→ **Text extract**
━━━━━━━━━━━━━━━━

The Central Bank of Nigeria’s decision to stop foreign exchange sales to importers of 40 items on Tuesday is a good move but it will make the naira to fall further against the dollar, especially at the parallel market, economists and analysts have said.
The CBN had banned the importers of rice, private jets, textiles, poultry products, vegetable oil and 35 other items from accessing foreign exchange at the nation’s forex markets.
The regulator said the move would help preserve the external reserves, facilitate the resuscitation of domestic industries and generate employment opportunities.
But economists and analysts, who reacted to the announcement on Wednesday, said the naira had already come under severe pressure and would fall further as the central bank pushed forex demand from the interbank market to the parallel market.
The CBN had said that those desirous of importing the listed items could do so using their own funds without recourse to the Nigerian forex markets.
They predicted that the naira could fall to 230 against the dollar at the parallel market in coming days or weeks.
An analyst and currency strategist at Ecobank Nigeria, Mr. Kunle Ezun, said, “The immediate effect of the circular is on the parallel market (black market), where dollar-naira currently stands at 220. By this circular, the CBN has surreptitiously transferred the funding of the excluded items to the parallel market. This is expected to increase the naira volatility to about 230.
“This will lead to an interbank exchange rate of around N217 to one dollar (the CBN indicative rate is currently set at one dollar to N196.90).”

━━━━━━━━━━━━━━━━

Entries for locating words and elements
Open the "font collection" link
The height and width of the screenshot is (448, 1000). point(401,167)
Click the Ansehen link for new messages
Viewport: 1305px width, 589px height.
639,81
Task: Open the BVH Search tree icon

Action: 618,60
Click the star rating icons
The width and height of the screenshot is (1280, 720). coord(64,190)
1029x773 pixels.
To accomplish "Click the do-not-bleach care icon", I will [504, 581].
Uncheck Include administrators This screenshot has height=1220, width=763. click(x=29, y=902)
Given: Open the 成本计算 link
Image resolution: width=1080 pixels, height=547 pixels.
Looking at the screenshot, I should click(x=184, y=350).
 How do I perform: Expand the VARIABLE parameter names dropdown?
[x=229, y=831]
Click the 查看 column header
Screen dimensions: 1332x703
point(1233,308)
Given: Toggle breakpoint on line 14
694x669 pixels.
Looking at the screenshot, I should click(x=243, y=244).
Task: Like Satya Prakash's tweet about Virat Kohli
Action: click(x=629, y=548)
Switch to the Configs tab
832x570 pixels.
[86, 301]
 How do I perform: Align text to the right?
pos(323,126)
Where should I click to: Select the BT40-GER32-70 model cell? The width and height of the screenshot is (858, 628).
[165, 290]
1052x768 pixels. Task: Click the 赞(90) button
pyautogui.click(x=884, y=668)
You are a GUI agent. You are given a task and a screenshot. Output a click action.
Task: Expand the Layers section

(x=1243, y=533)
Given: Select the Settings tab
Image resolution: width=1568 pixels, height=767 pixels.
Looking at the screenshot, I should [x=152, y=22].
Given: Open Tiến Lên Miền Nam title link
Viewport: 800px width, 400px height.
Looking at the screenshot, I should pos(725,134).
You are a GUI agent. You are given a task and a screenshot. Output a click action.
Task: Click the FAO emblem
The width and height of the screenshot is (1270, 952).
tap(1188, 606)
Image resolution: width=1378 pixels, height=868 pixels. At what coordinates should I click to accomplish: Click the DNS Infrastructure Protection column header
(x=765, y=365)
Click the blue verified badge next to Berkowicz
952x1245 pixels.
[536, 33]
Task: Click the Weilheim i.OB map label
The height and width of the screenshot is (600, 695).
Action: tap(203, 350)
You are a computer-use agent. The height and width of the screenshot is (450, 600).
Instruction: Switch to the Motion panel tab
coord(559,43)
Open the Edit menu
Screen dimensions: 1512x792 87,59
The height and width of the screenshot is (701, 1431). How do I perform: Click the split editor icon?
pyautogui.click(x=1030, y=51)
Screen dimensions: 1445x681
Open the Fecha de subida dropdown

━━━━━━━━━━━━━━━━

→ **Objectives**
[1] According to the article on the CBN foreign exchange restriction, to what level could the naira fall against the dollar at the parallel market?
[2] Write out the rows from the line with "Task: Click the Weilheim i.OB map label" up to and including the line with "pyautogui.click(x=1030, y=51)".

→ **Solved problems**
[1] 230 against the dollar.

[2]
Task: Click the Weilheim i.OB map label
The height and width of the screenshot is (600, 695).
Action: tap(203, 350)
You are a computer-use agent. The height and width of the screenshot is (450, 600).
Instruction: Switch to the Motion panel tab
coord(559,43)
Open the Edit menu
Screen dimensions: 1512x792 87,59
The height and width of the screenshot is (701, 1431). How do I perform: Click the split editor icon?
pyautogui.click(x=1030, y=51)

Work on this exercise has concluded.